**Entries on locating words and elements**
________________________________________

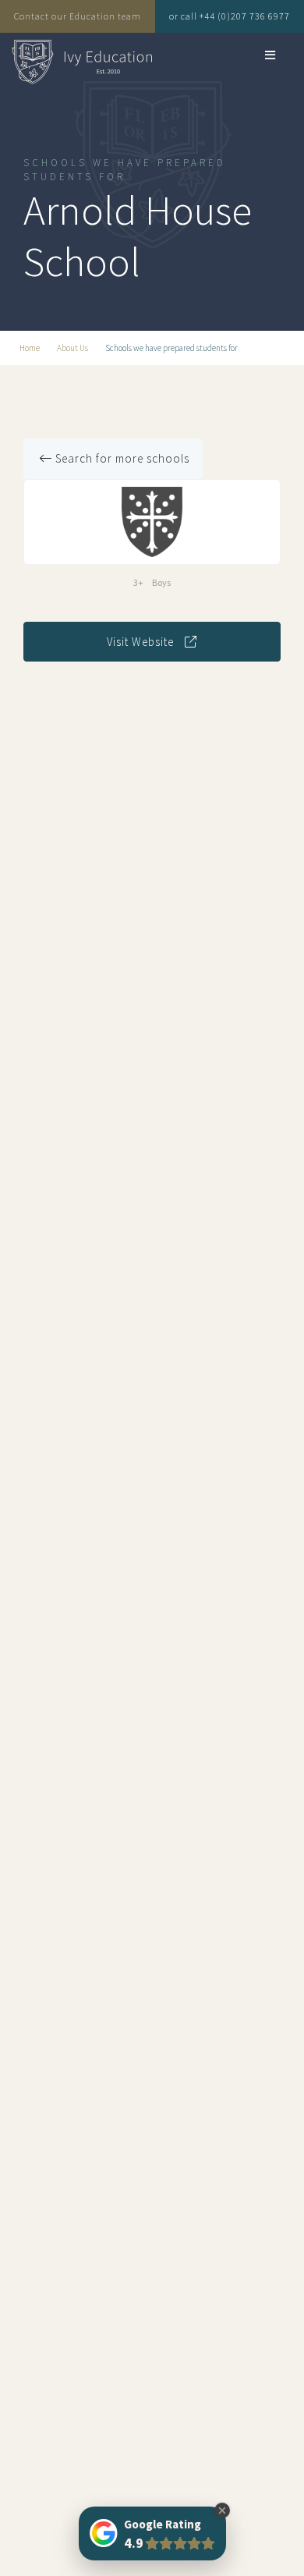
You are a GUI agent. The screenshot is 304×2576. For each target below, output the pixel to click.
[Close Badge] (222, 2510)
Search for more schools (120, 458)
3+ (138, 582)
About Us (72, 347)
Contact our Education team (77, 16)
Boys (161, 582)
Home (29, 347)
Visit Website (142, 641)
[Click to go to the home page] (82, 62)
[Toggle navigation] (251, 55)
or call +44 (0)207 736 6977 (229, 16)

________________________________________

Rewrite all of the data above with "pixel" changed to "point" and nothing else altered. Leave the picture out of your version.

You are a GUI agent. The screenshot is 304×2576. For each target below, output the point to click.
[Close Badge] (222, 2510)
Search for more schools (120, 458)
3+ (138, 582)
About Us (72, 347)
Contact our Education team (77, 16)
Boys (161, 582)
Home (29, 347)
Visit Website (142, 641)
[Click to go to the home page] (82, 62)
[Toggle navigation] (251, 55)
or call +44 (0)207 736 6977 (229, 16)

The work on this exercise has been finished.